CLXIV
Paris, 7 septembre 1869.
Mon cher Panizzi,
Hier, nous avons voté le sénatus-consulte, cent treize contre trois. Il y avait dans le même moment une grande panique à la Bourse. La santé de l'empereur donne beaucoup d'inquiétudes. Si j'en crois les gens les mieux informés, tels que Nélaton et le général Fleury, il n'y a rien de dangereux dans son fait : il a de temps en temps des douleurs de vessie. Tout cela n'est pas alarmant ; mais il suffit qu'il soit souffrant, pour que toutes les imaginations se représentent ce qui pourrait arriver s'il était mort. On m'assure que le voyage d'Orient que méditait l'impératrice n'aura pas lieu. C'est le bon côté de l'affaire.
Le prince Napoléon a été complimenté par son cousin sur son discours, où il y avait en effet du bon. S'il y eût mis un peu plus de tact et de mesure, c'eût été excellent. A tout prendre, le sénatus-consulte paraît produire un bon effet d'apaisement, surtout dans la bourgeoisie. Le diable n'y perdra rien pourtant et la prochaine session sera dure, avec une Chambre peu expérimentée et ayant le sentiment de sa toute-puissance. C'est une Convention, et il peut se faire bien des bêtises et par ignorance et par mauvaise intention. Il y avait un tribun romain qui disait qu'il n'avait plus rien à donner au peuple præter cœlum et cœnum. C'est un peu notre cas.
La duchesse Colonna m'écrit de Rome que le pape a pris un maître de théologie en vue du concile.
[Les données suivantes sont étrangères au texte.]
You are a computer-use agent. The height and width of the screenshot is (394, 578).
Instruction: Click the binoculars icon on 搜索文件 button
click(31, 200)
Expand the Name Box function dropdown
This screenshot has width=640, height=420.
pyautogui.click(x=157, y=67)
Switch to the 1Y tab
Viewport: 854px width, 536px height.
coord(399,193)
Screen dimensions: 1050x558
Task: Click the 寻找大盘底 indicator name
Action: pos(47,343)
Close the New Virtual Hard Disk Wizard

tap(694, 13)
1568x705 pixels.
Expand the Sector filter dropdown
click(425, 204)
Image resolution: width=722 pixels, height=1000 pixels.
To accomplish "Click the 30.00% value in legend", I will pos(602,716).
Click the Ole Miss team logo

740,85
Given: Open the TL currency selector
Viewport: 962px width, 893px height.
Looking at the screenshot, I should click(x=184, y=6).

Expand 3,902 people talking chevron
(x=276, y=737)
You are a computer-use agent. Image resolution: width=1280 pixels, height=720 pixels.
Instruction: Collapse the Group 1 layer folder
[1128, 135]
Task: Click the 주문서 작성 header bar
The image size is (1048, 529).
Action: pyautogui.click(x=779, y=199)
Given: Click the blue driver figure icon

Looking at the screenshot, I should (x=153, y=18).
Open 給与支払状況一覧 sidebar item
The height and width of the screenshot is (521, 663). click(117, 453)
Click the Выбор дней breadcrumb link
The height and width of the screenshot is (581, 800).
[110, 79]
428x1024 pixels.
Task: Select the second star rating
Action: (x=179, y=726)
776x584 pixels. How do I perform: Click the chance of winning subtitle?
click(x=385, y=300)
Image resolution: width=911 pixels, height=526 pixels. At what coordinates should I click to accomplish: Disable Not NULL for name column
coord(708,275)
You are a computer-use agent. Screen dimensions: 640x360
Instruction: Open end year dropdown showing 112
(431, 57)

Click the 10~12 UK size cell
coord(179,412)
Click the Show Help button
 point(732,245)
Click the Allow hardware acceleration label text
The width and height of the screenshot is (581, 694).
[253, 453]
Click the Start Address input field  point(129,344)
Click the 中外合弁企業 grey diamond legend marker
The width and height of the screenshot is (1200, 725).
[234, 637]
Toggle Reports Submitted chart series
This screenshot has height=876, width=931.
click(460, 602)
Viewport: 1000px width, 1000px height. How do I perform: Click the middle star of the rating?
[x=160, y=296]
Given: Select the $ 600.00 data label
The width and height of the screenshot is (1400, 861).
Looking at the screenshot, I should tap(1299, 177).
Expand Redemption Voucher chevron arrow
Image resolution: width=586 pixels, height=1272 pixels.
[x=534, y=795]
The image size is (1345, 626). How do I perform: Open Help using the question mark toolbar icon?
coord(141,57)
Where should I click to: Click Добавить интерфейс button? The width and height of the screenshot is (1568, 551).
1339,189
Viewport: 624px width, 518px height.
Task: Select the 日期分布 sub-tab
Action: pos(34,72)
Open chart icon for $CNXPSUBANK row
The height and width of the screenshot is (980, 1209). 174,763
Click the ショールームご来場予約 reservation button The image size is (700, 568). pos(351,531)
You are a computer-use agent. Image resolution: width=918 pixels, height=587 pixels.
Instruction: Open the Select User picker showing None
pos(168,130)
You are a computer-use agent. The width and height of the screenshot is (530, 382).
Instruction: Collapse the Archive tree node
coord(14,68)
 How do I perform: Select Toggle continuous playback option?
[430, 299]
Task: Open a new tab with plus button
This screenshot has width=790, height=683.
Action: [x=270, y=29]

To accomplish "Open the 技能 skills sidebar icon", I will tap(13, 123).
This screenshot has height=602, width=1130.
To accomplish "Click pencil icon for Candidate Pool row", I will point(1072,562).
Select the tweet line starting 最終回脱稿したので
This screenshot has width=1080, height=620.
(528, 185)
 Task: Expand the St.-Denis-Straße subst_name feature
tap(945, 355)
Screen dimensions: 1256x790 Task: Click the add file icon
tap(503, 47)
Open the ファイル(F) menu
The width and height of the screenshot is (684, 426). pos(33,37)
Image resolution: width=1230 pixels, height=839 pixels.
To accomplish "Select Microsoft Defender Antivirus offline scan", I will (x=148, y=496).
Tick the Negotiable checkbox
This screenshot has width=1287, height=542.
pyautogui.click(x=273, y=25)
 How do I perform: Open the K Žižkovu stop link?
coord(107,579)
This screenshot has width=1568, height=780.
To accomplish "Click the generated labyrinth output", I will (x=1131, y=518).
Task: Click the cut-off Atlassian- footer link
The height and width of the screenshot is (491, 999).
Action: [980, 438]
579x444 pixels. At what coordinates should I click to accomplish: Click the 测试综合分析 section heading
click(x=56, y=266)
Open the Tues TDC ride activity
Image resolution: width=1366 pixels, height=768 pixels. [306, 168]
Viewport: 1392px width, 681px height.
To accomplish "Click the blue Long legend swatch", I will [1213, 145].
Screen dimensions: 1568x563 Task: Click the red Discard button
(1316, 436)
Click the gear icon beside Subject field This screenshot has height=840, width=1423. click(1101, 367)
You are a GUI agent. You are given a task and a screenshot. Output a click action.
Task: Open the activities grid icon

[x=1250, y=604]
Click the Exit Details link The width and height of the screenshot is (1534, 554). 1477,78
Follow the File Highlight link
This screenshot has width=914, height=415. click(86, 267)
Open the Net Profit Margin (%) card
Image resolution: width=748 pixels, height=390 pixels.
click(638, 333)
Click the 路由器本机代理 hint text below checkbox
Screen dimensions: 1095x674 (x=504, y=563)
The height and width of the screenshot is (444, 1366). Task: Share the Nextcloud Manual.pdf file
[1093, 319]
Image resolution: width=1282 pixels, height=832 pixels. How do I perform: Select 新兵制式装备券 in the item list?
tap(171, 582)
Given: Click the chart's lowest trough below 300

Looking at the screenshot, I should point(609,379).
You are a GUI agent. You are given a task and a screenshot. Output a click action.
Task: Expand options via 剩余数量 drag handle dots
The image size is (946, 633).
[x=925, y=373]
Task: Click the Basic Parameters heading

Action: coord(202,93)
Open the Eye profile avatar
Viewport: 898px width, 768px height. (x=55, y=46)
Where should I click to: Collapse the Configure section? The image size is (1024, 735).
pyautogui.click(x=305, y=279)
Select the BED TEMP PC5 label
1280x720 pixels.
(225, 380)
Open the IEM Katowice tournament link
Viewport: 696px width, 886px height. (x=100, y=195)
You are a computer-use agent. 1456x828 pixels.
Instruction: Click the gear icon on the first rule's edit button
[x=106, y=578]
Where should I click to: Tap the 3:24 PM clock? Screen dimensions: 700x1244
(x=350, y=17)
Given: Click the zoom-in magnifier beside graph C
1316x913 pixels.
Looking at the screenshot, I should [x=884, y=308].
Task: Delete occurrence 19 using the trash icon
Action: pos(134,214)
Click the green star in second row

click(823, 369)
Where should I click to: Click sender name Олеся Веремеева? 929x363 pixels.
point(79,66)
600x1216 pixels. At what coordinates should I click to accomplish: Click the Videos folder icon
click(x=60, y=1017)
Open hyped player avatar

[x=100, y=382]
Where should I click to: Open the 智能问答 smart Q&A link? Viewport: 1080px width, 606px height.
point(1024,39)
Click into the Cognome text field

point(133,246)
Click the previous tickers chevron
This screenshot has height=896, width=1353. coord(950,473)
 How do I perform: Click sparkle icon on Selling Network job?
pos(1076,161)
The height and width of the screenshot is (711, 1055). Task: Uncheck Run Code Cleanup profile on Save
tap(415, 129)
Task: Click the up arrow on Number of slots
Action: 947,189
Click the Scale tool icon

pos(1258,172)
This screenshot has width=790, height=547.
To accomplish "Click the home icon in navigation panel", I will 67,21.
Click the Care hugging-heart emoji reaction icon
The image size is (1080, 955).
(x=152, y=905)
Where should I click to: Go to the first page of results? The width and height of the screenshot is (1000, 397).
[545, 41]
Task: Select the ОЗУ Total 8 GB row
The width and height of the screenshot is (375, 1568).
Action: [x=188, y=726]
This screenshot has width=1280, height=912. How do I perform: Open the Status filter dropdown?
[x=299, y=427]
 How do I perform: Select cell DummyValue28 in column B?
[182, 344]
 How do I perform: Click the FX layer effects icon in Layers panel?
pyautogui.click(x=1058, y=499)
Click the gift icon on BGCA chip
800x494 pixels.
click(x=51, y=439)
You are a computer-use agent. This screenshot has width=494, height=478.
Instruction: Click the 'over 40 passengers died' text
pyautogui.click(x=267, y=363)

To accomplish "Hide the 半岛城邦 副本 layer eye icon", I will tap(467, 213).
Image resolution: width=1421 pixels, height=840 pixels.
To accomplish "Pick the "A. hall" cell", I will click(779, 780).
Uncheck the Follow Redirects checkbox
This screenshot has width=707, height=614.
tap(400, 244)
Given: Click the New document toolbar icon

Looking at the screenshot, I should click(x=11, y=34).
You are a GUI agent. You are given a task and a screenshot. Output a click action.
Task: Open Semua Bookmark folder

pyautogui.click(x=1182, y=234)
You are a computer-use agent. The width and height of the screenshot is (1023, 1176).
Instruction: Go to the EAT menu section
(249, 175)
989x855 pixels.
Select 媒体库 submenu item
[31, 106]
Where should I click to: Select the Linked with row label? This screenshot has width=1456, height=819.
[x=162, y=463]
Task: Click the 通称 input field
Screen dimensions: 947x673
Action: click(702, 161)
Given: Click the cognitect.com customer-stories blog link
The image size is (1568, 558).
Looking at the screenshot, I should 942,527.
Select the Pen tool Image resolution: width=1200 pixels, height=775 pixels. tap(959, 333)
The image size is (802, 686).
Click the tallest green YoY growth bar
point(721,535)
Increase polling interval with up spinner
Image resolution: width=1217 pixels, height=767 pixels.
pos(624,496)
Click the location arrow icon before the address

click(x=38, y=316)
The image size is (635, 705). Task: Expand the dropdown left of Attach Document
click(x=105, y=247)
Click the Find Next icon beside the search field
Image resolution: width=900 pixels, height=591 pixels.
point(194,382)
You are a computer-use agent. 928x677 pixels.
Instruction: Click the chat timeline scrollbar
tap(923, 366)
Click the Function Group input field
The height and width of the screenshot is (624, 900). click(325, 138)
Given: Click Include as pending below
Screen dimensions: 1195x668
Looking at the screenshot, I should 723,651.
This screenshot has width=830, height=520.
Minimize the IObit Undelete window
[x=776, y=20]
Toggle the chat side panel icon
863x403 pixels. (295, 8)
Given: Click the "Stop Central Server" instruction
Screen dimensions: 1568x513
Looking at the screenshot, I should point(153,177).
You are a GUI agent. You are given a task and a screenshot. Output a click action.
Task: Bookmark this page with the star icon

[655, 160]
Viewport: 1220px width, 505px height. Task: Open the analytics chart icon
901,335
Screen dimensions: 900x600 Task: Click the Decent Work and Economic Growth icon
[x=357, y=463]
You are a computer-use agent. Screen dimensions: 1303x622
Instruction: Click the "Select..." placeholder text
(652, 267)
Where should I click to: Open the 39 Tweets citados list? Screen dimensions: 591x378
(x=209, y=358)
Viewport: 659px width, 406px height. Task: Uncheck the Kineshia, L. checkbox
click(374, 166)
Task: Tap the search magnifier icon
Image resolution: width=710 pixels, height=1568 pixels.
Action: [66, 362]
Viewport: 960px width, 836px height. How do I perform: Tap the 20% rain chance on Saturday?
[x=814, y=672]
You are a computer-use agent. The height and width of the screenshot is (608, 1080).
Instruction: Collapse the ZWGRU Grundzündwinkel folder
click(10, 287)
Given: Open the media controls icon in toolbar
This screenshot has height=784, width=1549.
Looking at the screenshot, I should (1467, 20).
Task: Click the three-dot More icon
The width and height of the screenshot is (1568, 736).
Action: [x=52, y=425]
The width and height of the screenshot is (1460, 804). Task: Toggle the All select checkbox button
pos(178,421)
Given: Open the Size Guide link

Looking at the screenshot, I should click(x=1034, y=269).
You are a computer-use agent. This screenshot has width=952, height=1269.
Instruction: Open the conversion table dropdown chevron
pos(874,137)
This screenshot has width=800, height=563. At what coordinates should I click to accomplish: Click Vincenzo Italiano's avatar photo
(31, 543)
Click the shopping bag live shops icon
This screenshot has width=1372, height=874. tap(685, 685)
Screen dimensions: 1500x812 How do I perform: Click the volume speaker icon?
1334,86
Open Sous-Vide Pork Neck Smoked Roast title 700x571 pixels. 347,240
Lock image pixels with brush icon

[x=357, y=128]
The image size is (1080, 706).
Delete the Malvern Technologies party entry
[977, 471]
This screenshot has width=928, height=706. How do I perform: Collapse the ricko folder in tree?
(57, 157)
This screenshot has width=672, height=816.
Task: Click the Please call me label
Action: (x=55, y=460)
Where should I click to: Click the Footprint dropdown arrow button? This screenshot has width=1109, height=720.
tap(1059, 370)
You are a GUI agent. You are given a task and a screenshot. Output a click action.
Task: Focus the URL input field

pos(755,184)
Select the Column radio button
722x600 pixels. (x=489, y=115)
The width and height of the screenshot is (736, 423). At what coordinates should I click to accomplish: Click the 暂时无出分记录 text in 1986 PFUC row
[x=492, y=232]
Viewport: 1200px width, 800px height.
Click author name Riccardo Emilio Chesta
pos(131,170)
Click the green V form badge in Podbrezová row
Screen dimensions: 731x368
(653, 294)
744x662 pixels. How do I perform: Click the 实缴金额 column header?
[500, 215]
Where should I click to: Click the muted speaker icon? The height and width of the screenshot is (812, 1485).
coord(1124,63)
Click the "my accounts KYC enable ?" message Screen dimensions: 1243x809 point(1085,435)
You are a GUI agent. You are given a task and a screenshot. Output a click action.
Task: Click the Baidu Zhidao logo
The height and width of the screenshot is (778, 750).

Le professeur lui parle de son affaire et Sa Sainteté l'interrompt pour lui demander s'il y aura des banquettes pour tout le monde. Nous aurons quelques évêques très mauvais au concile, mais la majorité sera contre les innovations et les décisions tranchantes. C'est, dit-on, l'esprit qu'apporteront les Allemands. Quant aux Espagnols, je ne sais si Prim les laissera sortir.
Je ne crois pas possible une réconciliation de l'Irlande avec l'Angleterre. Elle sera à perpétuité comme une mauvaise femme, avec laquelle on ne peut divorcer, une Pologne, et les Anglais n'ont pas les moyens dont disposent les Russes.
Adieu, mon cher Panizzi. Je regrette que vous n'ayez pas d'inclination pour le Midi. Il me semble que le soleil est un grand médecin, c'est presque le seul en qui j'aie quelque confiance.